Exercise
Reproduce the data word for word, from the line containing "Find the location" through the end of the data, and leave out any pictures.

Material supplied
· · · ·

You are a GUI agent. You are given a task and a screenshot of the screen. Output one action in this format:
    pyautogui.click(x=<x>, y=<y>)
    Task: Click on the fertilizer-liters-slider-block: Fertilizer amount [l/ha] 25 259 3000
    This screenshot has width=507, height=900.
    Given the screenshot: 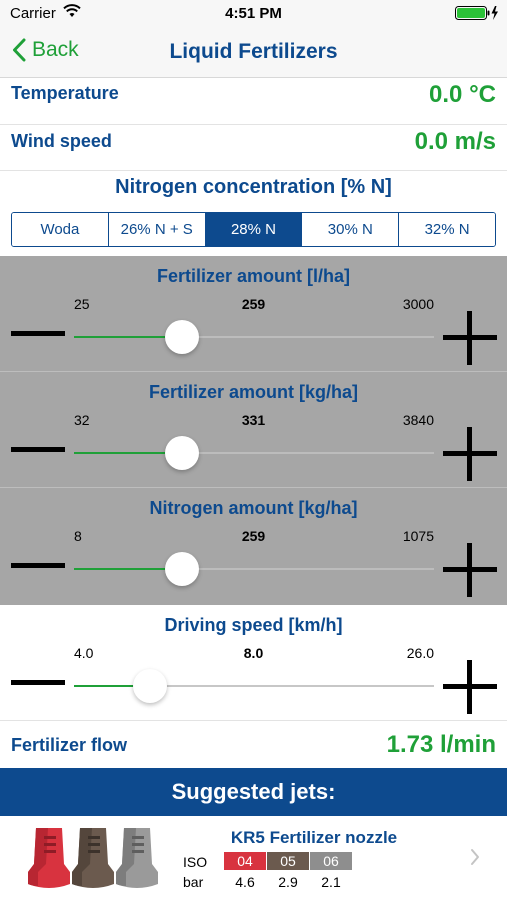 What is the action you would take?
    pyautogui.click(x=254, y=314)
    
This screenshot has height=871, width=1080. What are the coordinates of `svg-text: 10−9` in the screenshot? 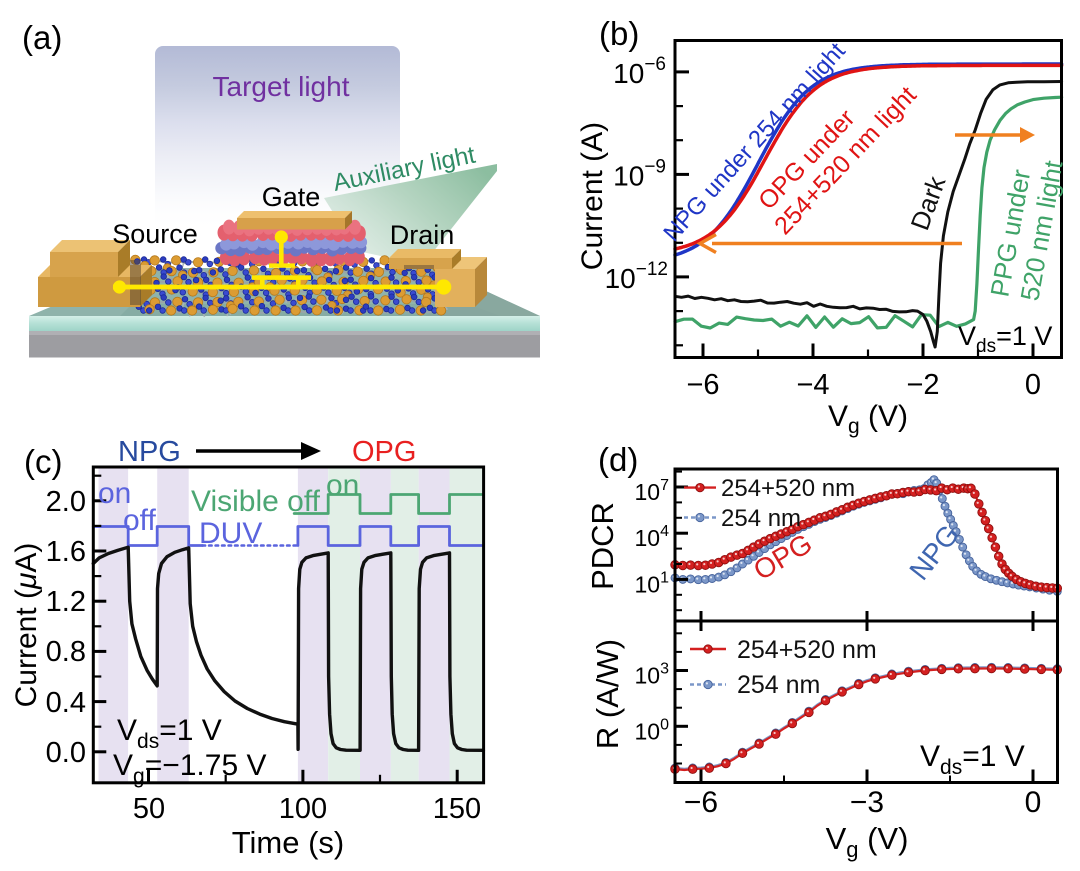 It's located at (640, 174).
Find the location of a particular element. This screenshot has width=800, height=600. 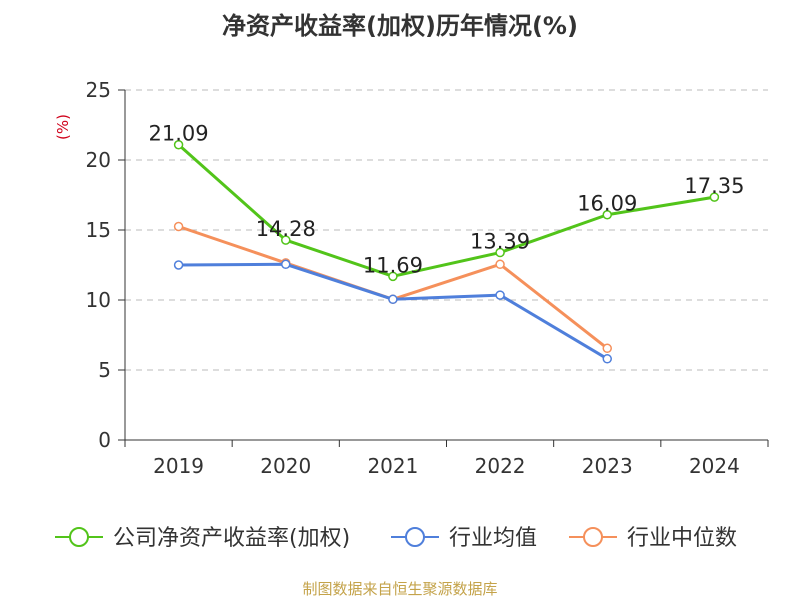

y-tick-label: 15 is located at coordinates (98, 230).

· · · ·

Result below
Find the location of a particular element. This screenshot has width=800, height=600. 

y-tick-label: 15 is located at coordinates (98, 230).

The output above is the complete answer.